Job
Pull out every line of the records below verbatim, leaving out the pictures.

╭─ Record extracts

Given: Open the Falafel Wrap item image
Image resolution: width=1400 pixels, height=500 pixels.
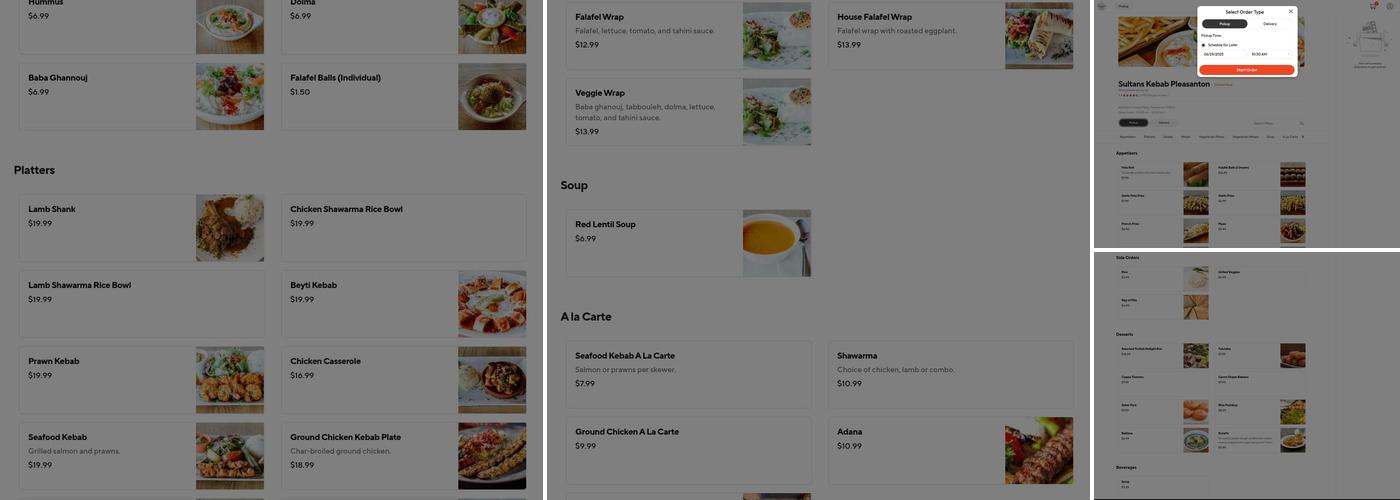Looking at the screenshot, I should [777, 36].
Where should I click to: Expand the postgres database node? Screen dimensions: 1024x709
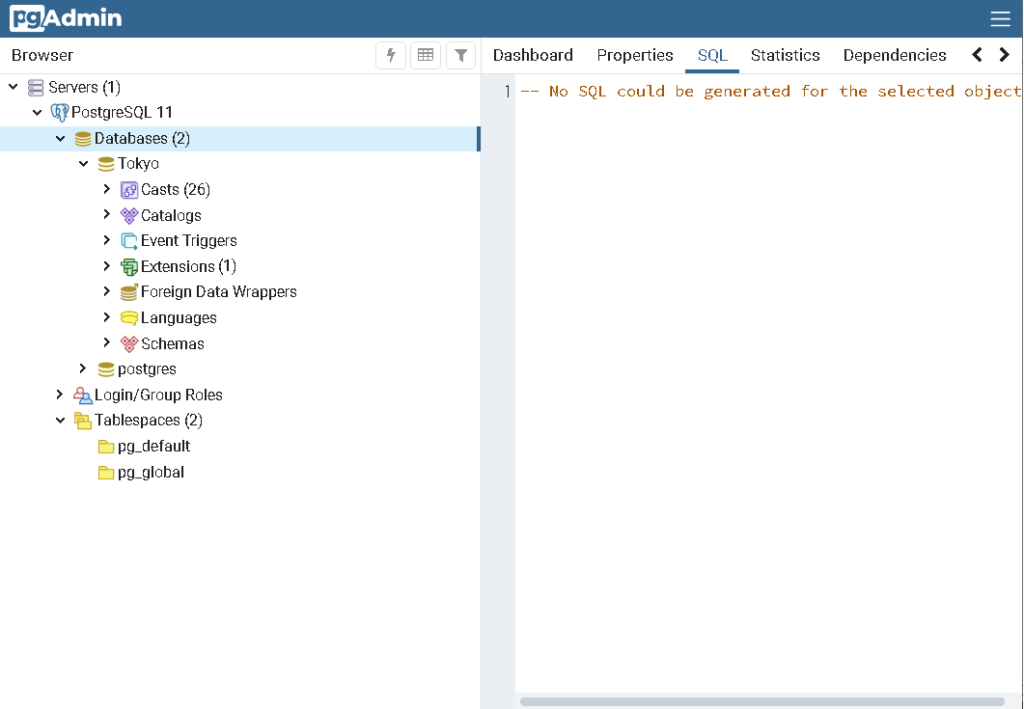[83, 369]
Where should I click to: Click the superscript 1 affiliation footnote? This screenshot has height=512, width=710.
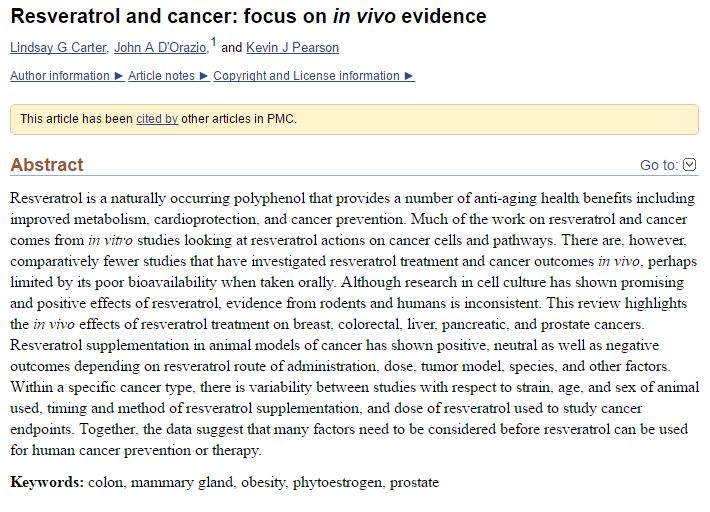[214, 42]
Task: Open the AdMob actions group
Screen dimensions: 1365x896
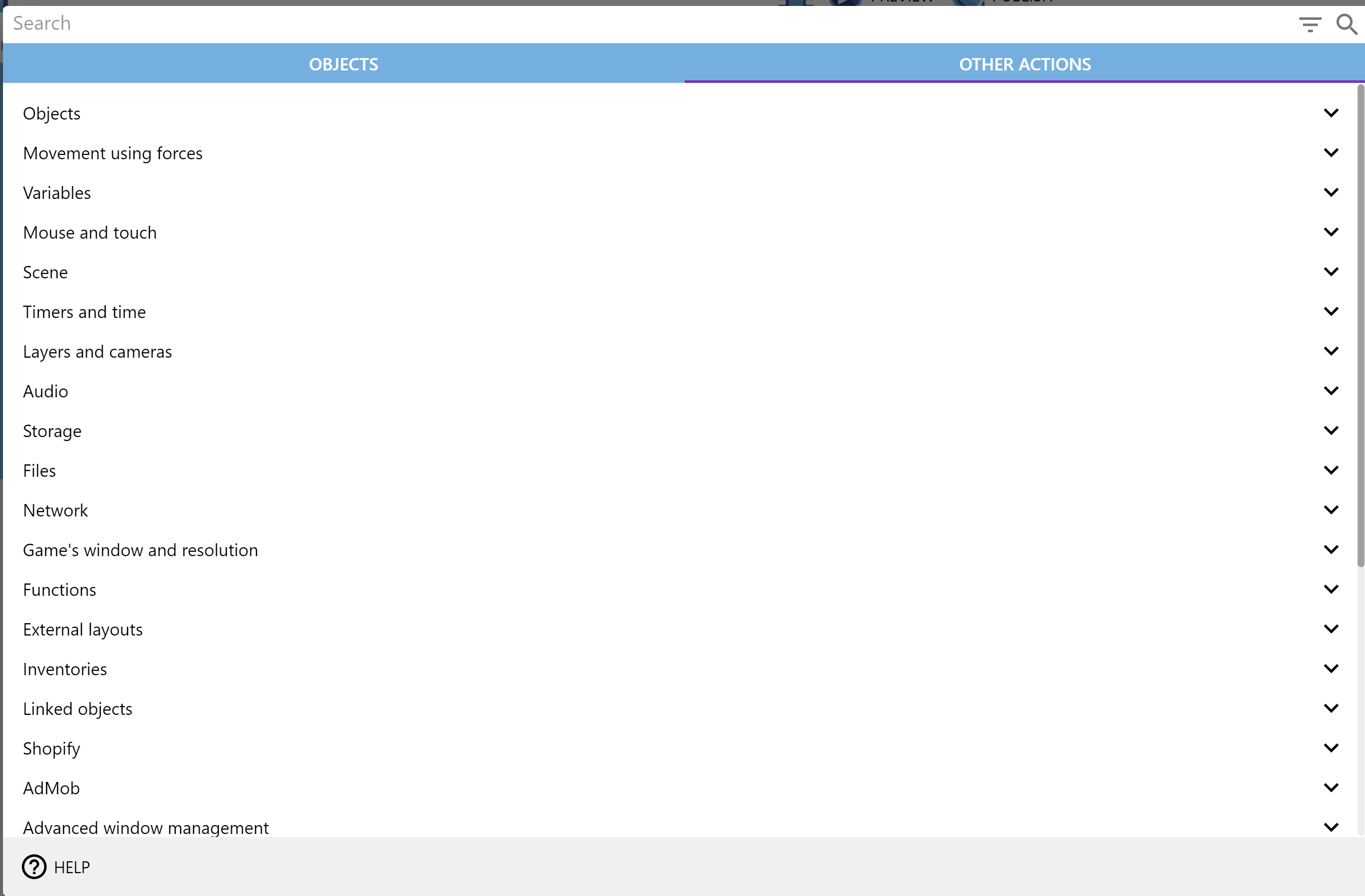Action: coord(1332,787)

╰─

Task output
Given: Open the Falafel Wrap item image
Image resolution: width=1400 pixels, height=500 pixels.
Looking at the screenshot, I should [777, 36].
Where should I click to: Expand the postgres database node? Screen dimensions: 1024x709
[83, 369]
Where should I click to: Click the superscript 1 affiliation footnote? This screenshot has height=512, width=710.
[214, 42]
Task: Open the AdMob actions group
Screen dimensions: 1365x896
Action: coord(1332,787)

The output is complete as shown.